There are so many ways to get exercise. Long gone are the days when we felt like we have to spend hours in the gym to get the health benefits of exercise. With diverse options like yoga, jogging, and even the popular "hot girl walks," there are so many exercises that you can do every day. However, with low-impact and low-intensity workouts becoming more mainstream across social media, there's an intense spotlight on what they actually are and how they differ.


It's common to get the two confused for one another due to their similar names. "The inclusion of the moniker of 'low' is what really tends to throw people off," Lynsey Price, the director of training and development at SLT, tellsĀ Well and Good. To clarify, an exercise can be both low-intensity and low-impact. However, the main difference between the two exercises is how they affect your heart and body.

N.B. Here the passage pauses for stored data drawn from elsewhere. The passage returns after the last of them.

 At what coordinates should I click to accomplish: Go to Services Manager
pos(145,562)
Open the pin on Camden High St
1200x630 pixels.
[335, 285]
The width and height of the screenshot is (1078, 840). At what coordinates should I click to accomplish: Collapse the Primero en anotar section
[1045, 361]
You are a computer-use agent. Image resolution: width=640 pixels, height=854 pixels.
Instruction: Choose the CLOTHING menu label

What are low-intensity workouts?

According to WebMD, low-intensity workouts can be described as exercises you can do while still carrying on a conversation. This is because your heart rate stays at a steady pace, not exceeding 50% of its maximum. Doing low-intensity workouts is amazing for people who want to lower the risk of injuries and improve blood flow. Examples of low-intensity workouts include walking the dog, yoga, and bicycling. "In addition to improving cardiovascular fitness, some other benefits of low-intensity workouts are less fatigue and pain, elevated mood, improved sleep quality, and better mobility and balance, all while protecting the joints," explains Price.


Aside from their health benefits, low-intensity workouts allow people to do exercises that are suited best for their fitness level and bodily needs and build on them over time. To get the most benefit from low-intensity workouts, the best option is to do them for longer periods.

What are low-impact workouts?

The difference between low impact and low intensity has to do with your body's reaction to them. According to Cigna, unlike low-intensity workouts, low-impact allows your heart rate to be raised gradually and continuously. "Low-impact workouts are far more sustainable for the body," Price says. "They minimize injury, and they also promote recovery." Examples of low-impact workouts include squats, step-ups, and seated hamstring stretches. Unlike low-intensity exercises, low-impact exercise programs should not be attempted without consulting a doctor if you have a preexisting injury or joint issues.


There is a misconception that low-impact exercises are inherently easy due to their name. However, physical therapist Kate Bochnewetch, DPT, CSCS, founder of the Running DPT in Buffalo, explains to SELF that low-impact exercises are still extremely effective. People can still have a hard, strenuous workout while doing low-impact exercises and using higher rep counts and shorter rest times.